Target position records
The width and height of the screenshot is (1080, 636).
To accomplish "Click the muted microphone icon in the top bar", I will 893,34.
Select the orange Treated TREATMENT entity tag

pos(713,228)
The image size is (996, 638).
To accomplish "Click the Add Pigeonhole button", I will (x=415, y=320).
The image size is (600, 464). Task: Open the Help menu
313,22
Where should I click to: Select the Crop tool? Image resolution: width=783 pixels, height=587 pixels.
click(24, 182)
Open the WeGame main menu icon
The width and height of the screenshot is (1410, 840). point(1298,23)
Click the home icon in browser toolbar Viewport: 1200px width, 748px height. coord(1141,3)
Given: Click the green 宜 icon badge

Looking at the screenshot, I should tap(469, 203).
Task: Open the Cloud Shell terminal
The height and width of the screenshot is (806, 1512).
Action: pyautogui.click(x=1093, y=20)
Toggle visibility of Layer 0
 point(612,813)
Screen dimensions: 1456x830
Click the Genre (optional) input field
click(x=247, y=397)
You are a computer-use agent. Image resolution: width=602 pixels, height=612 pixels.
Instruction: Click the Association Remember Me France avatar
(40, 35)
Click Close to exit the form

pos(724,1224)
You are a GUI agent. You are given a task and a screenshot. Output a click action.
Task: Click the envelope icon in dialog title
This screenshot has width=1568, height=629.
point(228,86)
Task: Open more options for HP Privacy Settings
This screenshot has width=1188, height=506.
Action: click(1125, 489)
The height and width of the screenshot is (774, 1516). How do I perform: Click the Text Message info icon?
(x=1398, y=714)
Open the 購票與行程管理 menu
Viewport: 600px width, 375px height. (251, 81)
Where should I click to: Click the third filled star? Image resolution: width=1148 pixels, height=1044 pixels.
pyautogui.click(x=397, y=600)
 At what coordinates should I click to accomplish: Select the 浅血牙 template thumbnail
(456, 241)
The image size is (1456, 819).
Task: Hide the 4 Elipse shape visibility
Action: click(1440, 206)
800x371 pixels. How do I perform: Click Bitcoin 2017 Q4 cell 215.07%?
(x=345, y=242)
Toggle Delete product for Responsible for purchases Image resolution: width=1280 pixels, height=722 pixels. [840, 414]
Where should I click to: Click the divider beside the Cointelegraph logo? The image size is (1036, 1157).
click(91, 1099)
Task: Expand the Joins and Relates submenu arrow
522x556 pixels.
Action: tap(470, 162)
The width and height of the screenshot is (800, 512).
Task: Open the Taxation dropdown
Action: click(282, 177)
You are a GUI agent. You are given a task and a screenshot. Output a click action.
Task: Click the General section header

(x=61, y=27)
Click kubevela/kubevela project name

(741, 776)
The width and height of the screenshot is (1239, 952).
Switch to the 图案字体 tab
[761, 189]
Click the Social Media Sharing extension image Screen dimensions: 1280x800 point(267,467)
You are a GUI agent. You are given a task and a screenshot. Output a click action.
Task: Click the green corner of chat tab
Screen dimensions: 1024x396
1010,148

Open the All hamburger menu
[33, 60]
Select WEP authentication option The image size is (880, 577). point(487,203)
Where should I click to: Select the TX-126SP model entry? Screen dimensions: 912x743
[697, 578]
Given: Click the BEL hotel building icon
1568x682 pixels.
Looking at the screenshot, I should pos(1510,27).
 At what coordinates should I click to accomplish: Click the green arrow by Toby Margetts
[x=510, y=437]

**Challenge**
Reproduce the stretch of entries from the line containing "800x371 pixels. How" through the line containing "Toggle Delete product", swapping "Delete product" for "Remove product" and changing nothing else. Return only those lines.

**Answer in full**
800x371 pixels. How do I perform: Click Bitcoin 2017 Q4 cell 215.07%?
(x=345, y=242)
Toggle Remove product for Responsible for purchases Image resolution: width=1280 pixels, height=722 pixels. [840, 414]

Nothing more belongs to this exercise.